The Escalating Housing Costs:

Housing costs across the nation have been on an upward trajectory, leading to significant financial strain on homeowners. The aftermath of the pandemic witnessed a spike in mortgage interest rates, reaching levels above 7% in 2022, the highest seen since 2002. Although rates have slightly cooled in early 2023, new homeowners still contend with substantially higher monthly mortgage payments compared to those who secured loans at lower rates. Coupled with soaring inflation and stagnant wages, Americans find themselves burdened with trillions of dollars more debt than at the onset of the pandemic. The rise in housing costs translates to diminished savings, constrained spending, and vulnerability in the face of unexpected emergencies.

The Ripple Effect:

The impact of escalating housing costs extends beyond homeowners, affecting renters as well. As housing expenses surge, rents also witness an upward trajectory, further exacerbating the financial strain experienced by both renters and homeowners. This concerning trend puts additional pressure on individuals and families, leaving them with limited resources to cover other essential expenses and plan for the future.
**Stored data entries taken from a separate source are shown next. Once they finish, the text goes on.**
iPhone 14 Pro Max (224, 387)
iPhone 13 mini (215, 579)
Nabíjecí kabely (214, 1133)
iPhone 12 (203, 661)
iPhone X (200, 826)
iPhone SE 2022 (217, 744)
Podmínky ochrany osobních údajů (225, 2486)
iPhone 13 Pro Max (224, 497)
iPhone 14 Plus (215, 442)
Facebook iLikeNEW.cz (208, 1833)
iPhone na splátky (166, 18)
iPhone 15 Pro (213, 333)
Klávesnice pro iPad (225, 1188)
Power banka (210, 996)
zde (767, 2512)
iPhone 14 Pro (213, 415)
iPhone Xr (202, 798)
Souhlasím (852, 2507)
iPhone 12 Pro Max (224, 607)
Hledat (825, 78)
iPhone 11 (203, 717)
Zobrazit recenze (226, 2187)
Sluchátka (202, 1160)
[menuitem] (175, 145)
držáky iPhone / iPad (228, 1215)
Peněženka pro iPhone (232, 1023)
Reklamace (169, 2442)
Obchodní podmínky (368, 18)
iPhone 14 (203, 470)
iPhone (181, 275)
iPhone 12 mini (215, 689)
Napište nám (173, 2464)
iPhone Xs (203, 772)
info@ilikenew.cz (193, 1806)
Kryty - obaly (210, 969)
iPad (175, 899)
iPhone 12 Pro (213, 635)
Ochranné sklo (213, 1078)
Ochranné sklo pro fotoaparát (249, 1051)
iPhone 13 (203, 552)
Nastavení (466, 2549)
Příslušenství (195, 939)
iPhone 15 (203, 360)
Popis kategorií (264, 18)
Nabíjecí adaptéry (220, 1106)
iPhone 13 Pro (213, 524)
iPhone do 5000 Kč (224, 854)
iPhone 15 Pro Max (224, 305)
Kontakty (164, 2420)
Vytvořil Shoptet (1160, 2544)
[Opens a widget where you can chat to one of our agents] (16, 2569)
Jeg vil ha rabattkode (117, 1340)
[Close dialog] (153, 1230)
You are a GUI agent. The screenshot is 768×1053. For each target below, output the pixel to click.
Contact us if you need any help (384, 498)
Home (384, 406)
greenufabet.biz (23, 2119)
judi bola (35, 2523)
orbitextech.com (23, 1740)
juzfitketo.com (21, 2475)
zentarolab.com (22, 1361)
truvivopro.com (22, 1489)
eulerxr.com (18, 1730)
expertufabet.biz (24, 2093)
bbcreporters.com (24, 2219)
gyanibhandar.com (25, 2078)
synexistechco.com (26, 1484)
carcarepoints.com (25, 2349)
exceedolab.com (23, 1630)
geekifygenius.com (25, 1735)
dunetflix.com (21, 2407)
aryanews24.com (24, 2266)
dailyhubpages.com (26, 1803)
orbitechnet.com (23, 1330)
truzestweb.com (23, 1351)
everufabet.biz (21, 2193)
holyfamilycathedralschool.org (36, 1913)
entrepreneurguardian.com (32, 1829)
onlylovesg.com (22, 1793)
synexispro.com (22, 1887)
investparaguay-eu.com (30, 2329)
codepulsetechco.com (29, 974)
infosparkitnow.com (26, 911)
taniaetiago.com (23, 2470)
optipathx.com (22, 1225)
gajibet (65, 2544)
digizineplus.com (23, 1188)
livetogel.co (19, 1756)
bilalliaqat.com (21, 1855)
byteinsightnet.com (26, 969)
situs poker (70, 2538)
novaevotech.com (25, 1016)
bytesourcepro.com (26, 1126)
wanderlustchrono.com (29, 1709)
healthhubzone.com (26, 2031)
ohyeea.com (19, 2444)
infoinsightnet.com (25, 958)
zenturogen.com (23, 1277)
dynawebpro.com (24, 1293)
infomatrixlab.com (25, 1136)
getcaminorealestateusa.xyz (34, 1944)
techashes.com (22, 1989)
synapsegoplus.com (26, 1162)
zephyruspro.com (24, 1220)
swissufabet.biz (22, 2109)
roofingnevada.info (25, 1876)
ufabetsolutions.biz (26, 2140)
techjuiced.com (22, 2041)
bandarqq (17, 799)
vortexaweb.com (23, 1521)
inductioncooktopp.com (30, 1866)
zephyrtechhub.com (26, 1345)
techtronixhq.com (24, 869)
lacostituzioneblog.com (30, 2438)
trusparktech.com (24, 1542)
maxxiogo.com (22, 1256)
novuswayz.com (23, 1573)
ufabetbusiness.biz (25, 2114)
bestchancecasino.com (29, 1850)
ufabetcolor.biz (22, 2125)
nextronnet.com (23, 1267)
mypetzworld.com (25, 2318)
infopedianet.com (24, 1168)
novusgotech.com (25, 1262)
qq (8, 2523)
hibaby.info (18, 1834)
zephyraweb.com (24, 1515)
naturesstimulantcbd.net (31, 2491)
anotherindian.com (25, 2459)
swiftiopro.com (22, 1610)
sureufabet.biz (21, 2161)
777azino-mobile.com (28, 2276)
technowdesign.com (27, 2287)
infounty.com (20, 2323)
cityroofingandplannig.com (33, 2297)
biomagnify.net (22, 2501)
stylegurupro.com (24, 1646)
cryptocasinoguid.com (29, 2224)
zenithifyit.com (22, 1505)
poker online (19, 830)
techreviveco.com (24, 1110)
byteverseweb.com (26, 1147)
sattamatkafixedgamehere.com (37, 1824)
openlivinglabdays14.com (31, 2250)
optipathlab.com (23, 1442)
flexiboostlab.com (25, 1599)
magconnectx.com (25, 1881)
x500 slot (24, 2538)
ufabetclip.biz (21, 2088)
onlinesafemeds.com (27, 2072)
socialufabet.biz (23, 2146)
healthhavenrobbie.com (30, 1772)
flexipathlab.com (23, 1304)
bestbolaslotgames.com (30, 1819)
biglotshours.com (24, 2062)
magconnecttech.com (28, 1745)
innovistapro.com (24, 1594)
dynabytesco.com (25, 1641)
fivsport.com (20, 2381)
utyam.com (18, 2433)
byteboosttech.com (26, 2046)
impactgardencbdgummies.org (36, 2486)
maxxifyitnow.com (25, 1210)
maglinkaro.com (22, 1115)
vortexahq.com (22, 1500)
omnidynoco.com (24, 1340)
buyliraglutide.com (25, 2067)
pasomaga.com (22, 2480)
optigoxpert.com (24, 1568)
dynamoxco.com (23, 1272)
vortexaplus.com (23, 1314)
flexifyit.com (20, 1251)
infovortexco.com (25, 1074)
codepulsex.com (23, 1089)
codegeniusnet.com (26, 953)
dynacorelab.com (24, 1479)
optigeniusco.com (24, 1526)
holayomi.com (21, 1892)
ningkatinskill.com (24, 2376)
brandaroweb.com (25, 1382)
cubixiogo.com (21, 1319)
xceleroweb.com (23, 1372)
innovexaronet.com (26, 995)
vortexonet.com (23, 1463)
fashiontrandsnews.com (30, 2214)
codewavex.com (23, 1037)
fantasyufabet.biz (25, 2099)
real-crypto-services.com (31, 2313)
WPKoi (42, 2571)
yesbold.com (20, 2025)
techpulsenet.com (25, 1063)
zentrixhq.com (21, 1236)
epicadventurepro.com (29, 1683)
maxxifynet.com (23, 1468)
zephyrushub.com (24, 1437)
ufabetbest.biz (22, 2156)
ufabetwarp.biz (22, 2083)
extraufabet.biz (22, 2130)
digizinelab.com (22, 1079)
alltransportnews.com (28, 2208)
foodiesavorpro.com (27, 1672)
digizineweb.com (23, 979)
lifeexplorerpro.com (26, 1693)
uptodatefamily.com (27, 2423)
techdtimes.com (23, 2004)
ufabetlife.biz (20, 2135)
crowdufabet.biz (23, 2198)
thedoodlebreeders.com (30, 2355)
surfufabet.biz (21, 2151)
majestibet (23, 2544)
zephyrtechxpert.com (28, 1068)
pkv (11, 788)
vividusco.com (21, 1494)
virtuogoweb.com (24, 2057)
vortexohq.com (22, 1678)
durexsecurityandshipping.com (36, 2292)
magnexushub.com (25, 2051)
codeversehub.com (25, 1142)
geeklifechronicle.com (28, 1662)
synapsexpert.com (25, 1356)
The Erosion of Financial Progress:

It is disheartening to note that the gains made in reducing the number of financially burdened homeowners prior to the pandemic have begun to erode. From 2015 to 2019, the percentage of cost-burdened homeowners in the United States steadily declined from 29.4% to 26.5%. However, the pandemic has halted this positive trend, plunging homeowners back into the throes of financial insecurity. Cities like Los Angeles and New York City mirror this national trend, with the number of cash-strapped owners increasing once again after a brief respite. Miami, on the other hand, defied the trend with a slight decrease in the percentage of house-poor homeowners between 2019 and 2021.

Seeking Relief:

While the situation seems dire, there may be a glimmer of hope on the horizon. The Federal Reserve, in its ongoing battle against inflation, has consistently raised interest rates since March 2022. While the Fed does not directly influence mortgage rates, its actions have an impact on many home loans. However, there is now a promising indication from the central bank that a reprieve may be in sight. After nearly a year of consecutive rate increases, the Fed is signaling a potential break. This development could potentially offer some relief, especially for new homeowners burdened with high mortgage payments.


The alarming reality of over 25% of American homeowners being “house poor” shines a spotlight on the urgent need for addressing the deepening crisis of affordability and rising housing costs. The burden is not limited to homeowners alone but also extends to renters, creating a widespread and pressing issue that demands attention. As the Federal Reserve explores potential solutions, it is imperative for policymakers, housing authorities, and communities to come together and devise comprehensive strategies to tackle this crisis head-on. Only through collaborative efforts can we ensure that the dream of homeownership remains attainable and that individuals and families have the opportunity to thrive without being stifled by exorbitant housing costs.